Q. What’s new or different since you’ve been here?
You could look at the gardens themselves. The gardens, the buildings — the infrastructure was really in a terrible state of disrepair back in the mid- ’70s. You could wander in—it was open to the public—but you really had to find your way in and you had to find your way around. There really wasn’t much attention to the general public. The Arboretum didn’t really become a museum in the sense of a modern museum until really in the last 15 years or so.

Q. What do you look for when you introduce plants?
Certainly aesthetics is an important consideration, but one of the things I’m especially interested in is stress tolerance, urban tolerance. It’s really essential that we re-green our cities. One of the things that we’re seeing in America is that people are leaving the city, moving forever further outward in the suburbs. Hence we have sprawl. It’s really one of the biggest environmental problems that this country is facing.

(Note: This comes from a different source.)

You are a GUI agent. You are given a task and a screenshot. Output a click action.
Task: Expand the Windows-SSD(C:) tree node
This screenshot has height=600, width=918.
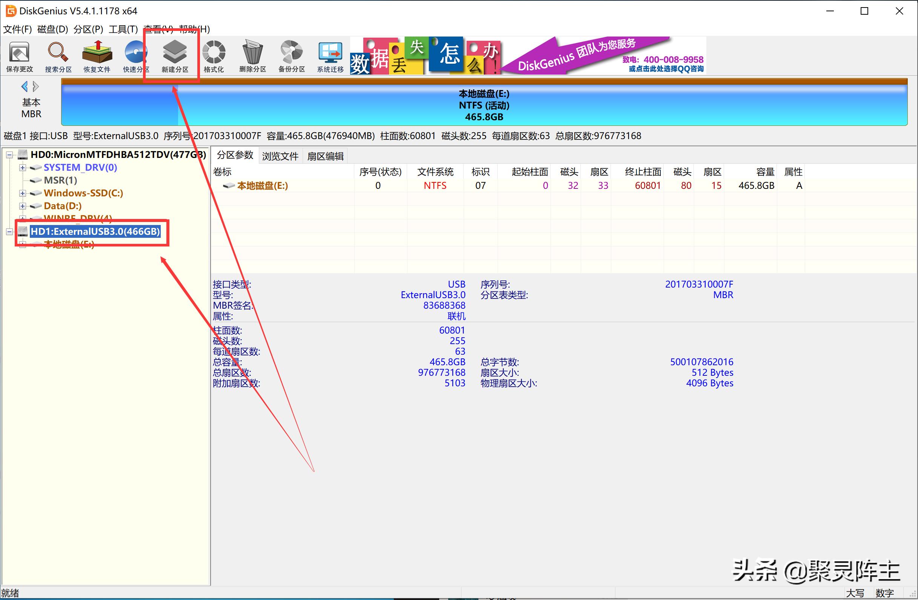22,193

One of the ways to fight sprawl is to make cities desirable places. Certainly, that’s a complex problem. It requires that public safety be addressed. It requires that public schools be addressed. But also a critical component is the appearance of our cities. And parks, gardens [and] street trees are very cost-effective ways of making cities much more desirable places. We can draw upon the Arboretum as a source of plants that can be helpful in greening cities, not that we dig them up from the Arboretum and take them. But we’re the genetic reservoir. We work as educators to reach professional nursery people, landscape architects, city planners, [to teach them] ways of using plants effectively in cities.

Q. Do you think people come away from a visit with something more than a brief appreciation of beauty?
My gut feelings is yes. If we went out around 11 o’clock, you’d see lots of mothers with strollers and toddlers. Say these mothers come once every two weeks and their kids come [too]. How do you measure what impact that has on the psyche of the child as they’re growing up? It’s hard to say. I gotta believe that it has positive influence.

My parents and grandparents were just suburban gardeners, but it was a very important part of their life. I can remember having my own tomato plants—not their tomato plants—when I must’ve been only 5 or 6 years old. And I would water and stake and tie [them] up. To this day, I get great pleasure growing my own tomato plants. Again, I think it’s that early exposure.

One of the ways that we can help ensure that every visit is a learning visit, maybe a passive learning visit but still a learning visit, is through interpretation. We want to do more in the way of labeling, more in the way of brochures that people can take home with them and read about their experiences at the Arboretum and help assimilate that. We are building our volunteer guide program and our guide training programs so that we have more guides available not just for the children but for our adult program.

Q. What’s ahead?
We really need to focus on facilities. In terms of programs, because it’s the programs that drive the facilities, we have a strong commitment to building our children’s education program. We need to better do that program and our other educational programs. We need classroom space and indoor exhibit space. We need more restrooms. We’re running a public institution. The bus arrives and the first thing people want to do is use the toilet facility. So we need to expand physical facility. There are still parts of the garden that need to be restored.

Q. Name a highlight.
To see the Arboretum emerge in the public scene in Philadelphia. Certainly, we had a strong, loyal, close following, but you get beyond our circle of friends and people say, “Morris Arboretum? What is that place anyway?” And in the last five years we really redoubled our marketing effort to get the word out. As I travel around the city and meet with different groups, more and more people say, “Oh, Morris Arboretum, It’s a wonderful place. I was just there.” It’s not this look of bafflement anymore. In the past, people couldn’t even pronounce it, much less know what it is. People are much more aware that the Arboretum is here, and they are using it.